A decade after President George W. Bush ordered the unprovoked invasion of Iraq, one of the enduring mysteries has been why. There was the rationale sold to a frightened American people in 2002-2003 – that Saddam Hussein was plotting to attack them with WMDs – but no one in power really believed that.

There have been other more plausible explanations: George Bush the Younger wanted to avenge a perceived slight to George Bush the Elder, while also outdoing his father as a "war president"; Vice President Dick Cheney had his eye on Iraq's oil wealth; and the Republican Party saw an opportunity to create its "permanent majority" behind a glorious victory in the Middle East.

Though George W. Bush's defenders vigorously denied being motivated by such crass thinking, those rationales do seem closer to the truth. However, there was another driving force behind the desire to conquer Iraq: the neoconservative belief that the conquest would be a first step toward installing compliant pro-U.S. regimes throughout the Middle East and letting Israel dictate final peace terms to its neighbors.

That rationale has often been dressed up as "democratizing" the Middle East, but the idea was more a form of "neocolonialism," in which American proconsuls would make sure that a favored leader, like the Iraqi National Congress' Ahmed Chalabi, would control each country and align the nations' positions with the interests of the United States and Israel.

Some analysts have traced this idea back to the neocon Project for the New American Century in the late 1990s, which advocated for "regime change" in Iraq. But the idea's origins go back to the early 1990s and to two seminal events.

The first game-changing moment came in 1990-91 when President George H.W. Bush showed off the unprecedented advancements in U.S. military technology. Almost from the moment that Iraq's Saddam Hussein invaded Kuwait in 1990, the Iraqi dictator began signaling his willingness to withdraw after having taught the arrogant al-Sabah ruling family in Kuwait a lesson in power politics.

But the Bush-41 administration wasn't willing to negotiate a peaceful resolution to the Kuwait invasion. Instead of letting Hussein arrange an orderly withdrawal, Bush-41 began baiting him with insults and blocking any face-saving way for a retreat.
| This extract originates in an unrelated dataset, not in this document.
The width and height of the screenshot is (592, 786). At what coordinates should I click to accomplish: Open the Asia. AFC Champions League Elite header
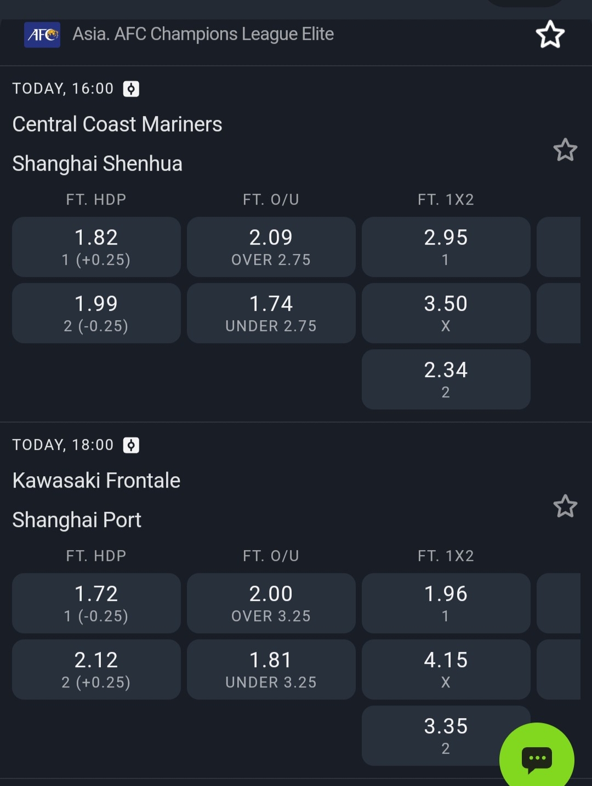coord(203,34)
Peace feelers from Hussein and later from Soviet President Mikhail Gorbachev were rebuffed as Bush-41 waited his chance to demonstrate the stunning military realities of his New World Order. Even the U.S. field commander, Gen. Norman Schwarzkopf, favored Gorbachev's plan for letting Iraqi forces pull back, but Bush-41 was determined to have a ground war.

So, Gorbachev's plan was bypassed and the ground war commenced with the slaughter of Iraqi troops, many of them draftees who were mowed down and incinerated as they fled back toward Iraq. After 100 hours, Bush-41 ordered a halt to the massacre. He then revealed a key part of his motivation by declaring: "We've kicked the Vietnam Syndrome once and for all." [For details, see Robert Parry's  Secrecy & Privilege.]

Neocons Celebrate

Official Washington took note of the new realities and the renewed public enthusiasm for war. In a post-war edition, Newsweek devoted a full page to up-and-down arrows in its "Conventional Wisdom Watch." Bush got a big up arrow with the snappy comment: "Master of all he surveys. Look at my polls, ye Democrats, and despair."

For his last-minute stab at a negotiated Iraqi withdrawal, Gorbachev got a down arrow: "Give back your Nobel, Comrade Backstabber. P.S. Your tanks stink." Vietnam also got a down arrow: "Where's that? You mean there was a war there too? Who cares?"